Reverse logistics can be a messy business. Most people think of item returns when they hear the term “reverse logistics”, but returns are far from the only aspect. There’s a quandary of information out there about reverse logistics, but I’ve consolidated some good information into five things you may not already know.
Your return policy has a huge impact on your sales.
Customers have a lot of choice about where they buy products. They factor many elements into that decision. One is the return policy you offer. In fact, the 2014 Pulse of the Online Shopper states that:
- 82% of those surveyed are likely to complete a sale if you offer a free return shipping label and in-store returns
- 68% are likely to complete a sale if you just offer the free return shipping label
- But, only 20% are likely to complete the sale if you offer no in-store shipping and the buyer pays return shipping
- 66% of your customer will look at your return policy before they make a purchase
The study cites shades of gray between these scenarios, but the trend is clear: the better your return policy (in the eyes of the buyer), the more likely it is that they’ll make the purchase.
Poorly managing your returns can increase your costs.
Managing returns has influence on your costs and therefore your profitability. That means it’s important for you to take the steps to reduce this cost to your business. If you’re doing a poor job, you could be costing yourself money.
Logistics company Cerasis provides a helpful formula for calculating the impact returns are having on your business. Their reverse logistics cost equation is:
Processing Costs + Logistics Costs + Credits/Replacements Cost + Asset Depreciation = Total Reverse Logistics Costs
You might be surprised when you figure out just how much financial impact your reverse logistics processes have. This can also help you justify the investment in people who and technology that can help you get it right.
Re-shelving items isn’t the only way to make reverse logistics profitable.
The simplest-to-understand example of reverse logistics is something like a clothing retailer accepting returns. The customer brings back the pair of jeans. The retailer makes sure they aren’t damaged or worn. If they aren’t, the jeans get retagged and re-shelved for sale. If those jeans are still within the current season, they can probably still sell for full price.
That scenario has its own complexities: transferring items between stores, shipping online orders from returned items in stores, etc. It also has its own opportunities for increased profitability. But, if your business model doesn’t really align with that of a clothing store (for example), what are some other reverse logistics models you can consider?

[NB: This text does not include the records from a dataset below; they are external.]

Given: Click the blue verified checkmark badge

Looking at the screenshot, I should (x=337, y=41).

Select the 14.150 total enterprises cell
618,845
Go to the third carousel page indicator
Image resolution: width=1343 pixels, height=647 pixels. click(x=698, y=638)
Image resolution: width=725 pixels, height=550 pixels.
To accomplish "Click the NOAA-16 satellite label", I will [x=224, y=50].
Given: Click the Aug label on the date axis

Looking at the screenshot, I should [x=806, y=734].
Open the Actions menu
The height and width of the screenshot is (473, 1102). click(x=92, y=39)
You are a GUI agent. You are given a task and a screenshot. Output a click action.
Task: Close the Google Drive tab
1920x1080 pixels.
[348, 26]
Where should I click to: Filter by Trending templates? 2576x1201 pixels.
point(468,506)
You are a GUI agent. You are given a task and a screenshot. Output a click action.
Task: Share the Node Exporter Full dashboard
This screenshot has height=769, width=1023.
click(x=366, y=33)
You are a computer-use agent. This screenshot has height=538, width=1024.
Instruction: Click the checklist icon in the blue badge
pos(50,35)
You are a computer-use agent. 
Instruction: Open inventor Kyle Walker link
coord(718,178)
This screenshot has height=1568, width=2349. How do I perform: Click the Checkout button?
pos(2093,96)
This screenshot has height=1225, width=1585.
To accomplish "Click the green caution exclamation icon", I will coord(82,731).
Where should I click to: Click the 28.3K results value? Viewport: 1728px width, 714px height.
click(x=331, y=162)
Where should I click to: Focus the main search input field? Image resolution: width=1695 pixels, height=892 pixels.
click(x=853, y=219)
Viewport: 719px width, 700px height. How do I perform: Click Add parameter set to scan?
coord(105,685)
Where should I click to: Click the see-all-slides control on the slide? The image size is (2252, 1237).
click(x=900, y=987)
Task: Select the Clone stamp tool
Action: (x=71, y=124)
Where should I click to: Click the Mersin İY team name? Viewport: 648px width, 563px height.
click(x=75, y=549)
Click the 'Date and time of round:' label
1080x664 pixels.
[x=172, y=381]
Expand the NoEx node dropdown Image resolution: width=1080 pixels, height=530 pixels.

- Accepting used items to be disassembled and sold for parts. (Think cars.)
- Taking in older items to be refurbished and resold at a lower price point. (Think computers and cell phones.)
- Simply reselling items in a secondary market. They may not be as valuable as new products, but that doesn’t mean they won’t be profitable. I hear eBay is pretty good for this sort of thing. (Think music equipment.)
These are just a few examples. Ryder (the truck company) talks about some ways to take advantage of reverse logistics and the impact it has on sustainability. It’s worth a read for some more ideas.
You can outsource your reverse logistics to increase profitability.
Don’t think you have the budget or competency to invest in incorporating best of breed reverse logistics processes into your business? Did you know you can outsource that part of your business, and in fact, many Fortune 1000 companies do?
As with many other parts of your business, outsourcing can have a positive impact on the bottom line. It may cost a little more (it may not), but you’ll generally see gains in effectiveness of whatever was outsourced. Generally speaking, you’ll want to pay someone who really knows what they are doing to handle it for you. In the messy reverse logistics domain, outsourcing can really make it easier.
Fraser Direct offers some deeper insight into how you can profit by outsourcing reverse logistics. The article is a little self-serving, but they provide some good insight, all the same.
Managing reverse logistics is not like managing forward logistics.
You may excel at managing forward logistics, the typical kinds of things we generally consider along the supply chain. You may be lean and mean. But, that does not automatically qualify you to effectively manage reverse logistics.
Reverse logistics carries its own unique challenges and difficulties:
- It’s largely unplanned and unpredictable, where forward logistics is typically very intentional.
- There are different levels of what you could consider reverse logistics (it’s more than simply “returns”).
- It can be largely undocumented, where forward logistics usually has a detailed paper trail.
- Reverse logistics can have less obvious impact on the bottom line than forward logistics typically does.
Don’t just assume that because you can handle your forward logistics, you are doing a good job with reverse logistics. Assess your operation honestly and suspiciously.